* _Zu lösende Aufgabe_
Übertragen Sie diesen Satz aus dem Textabschnitt ins Englische: „Wie in allen süddeutschen Dialekten gibt es auch im Alemannischen kein Präteritum.“

* _Textabschnitt_
Es hat berichtet — In der Schweiz ist immer alles Perfekt
Juli 8th, 2010(reload 20.2.07)
Das Schweizer Fernsehen bietet einen genialen Service an für alle Menschen, die keine Zeit zum regelmässigen TV-Konsum haben und einen bestimmten Beitrag, eine Serie oder eine Dokumentation ein paar Tage bis Monate nach der Erstausstrahlung anschauen möchten. Auf SF-Videos kann man sich zu ca. 44 verschiedene Sendungen als Stream ansehen. Von der Schweizer Tageschau (noch am gleichen Abend verfügbar) über das Schweizer Pendant zum ZDF Heutejournal, der Nachrichtensendung „10 vor 10“ (wird mit 24 Stunden Verzögerung aufgeschaltet) bis hin zu QUER oder „Lüthi und Blanc“, der Schweizer Schokoladen-Soap-Serie bis Mai 2007 mit der zauberhaften Katharina von Bock, die wir im CLUB kennenlernen durften. Den Videostream gibt es je nach Bandbreite wahlweise in 80 kbit/s oder 450 kbit/s Qualität zu sehen. Die Sendungen in diesem Online Archiv sind zum Teil zurück bis ins Jahr 2003 abrufbar.
Berichtet wird stets im Perfekt
Wer sich dort die Mühe macht und ein paar alte „10 vor 10“ Sendungen anschaut, wird feststellen, dass auch in der hochdeutschen Nachrichtensprache dieser Sendung die Vergangenheit stets nur „perfekt“ abgeschlossen ist.
(Quelle Foto: ulrich-tilgner.com)
Wenn wieder einmal der deutsche Journalist Ulrich Tilgner für das Schweizer Fernsehen aus Amman berichtet, folgt als Abschlussatz der Moderatorin „Ulrich Tilgner hat berichtet“.
Niemals „das war aus Amman Ulrich Tilgner“ oder „es berichtete Ulrich Tilgner“. In der Schweiz herrscht das Perfekt, einfach nur immer die abgeschlossen Vergangenheit, niemals die einfache Vergangenheit Präteritum.
Auch bei Schweizern, die nahezu aktzentfrei flüssiges Hochdeutsch sprechen, ist die regelmässige Verwendung des Perfekts die beste Methode, um sie zu entlarven. Es wird in der Regel perfekt und hyperkorrekt eingesetzt, anders als das Präteritum, von dem viele Schweizer hier im Blog geschrieben haben, dass sie sich bei seiner Verwendung unsicher fühlen, einfach weil es diese Zeit im Hoch- und Höchstalemannischen nicht gibt.
Wir lernen bei Wikipedia über die Zeiten im Alemannischen:
Wie in allen süddeutschen Dialekten gibt es auch im Alemannischen kein Präteritum. Stattdessen wird stets das Perfekt verwendet. Zum Ausdruck der Vorvergangenheit dient das doppelte Perfekt, beispielsweise i ha’s gmacht gha ‹ich habe es gemacht gehabt (ich hatte es gemacht)›.
(Quelle: Wikipedia)

* _Datenauszug_
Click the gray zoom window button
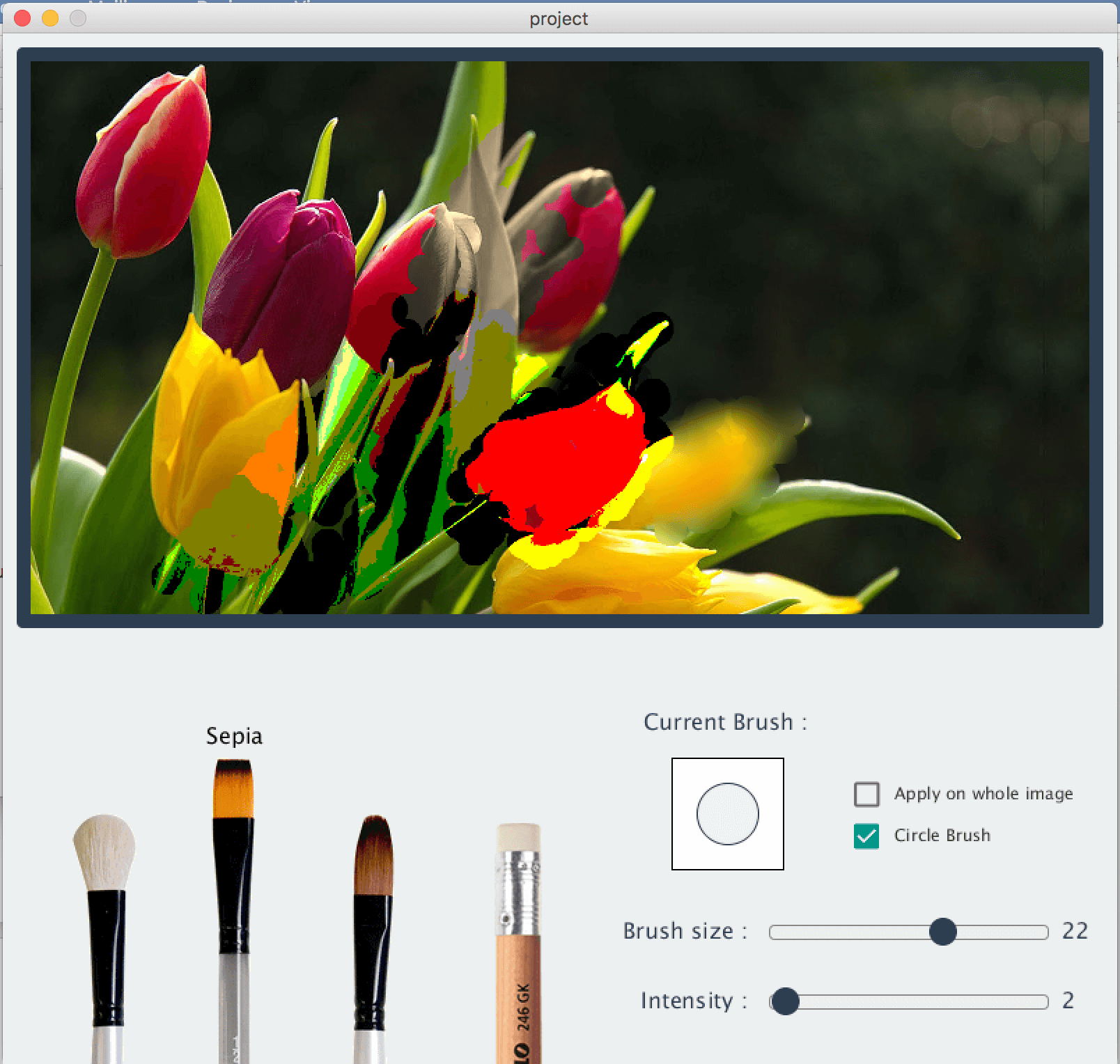 point(78,18)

* _Schriftliche Antwort_
As in all southern German dialects, Alemannic also has no preterite.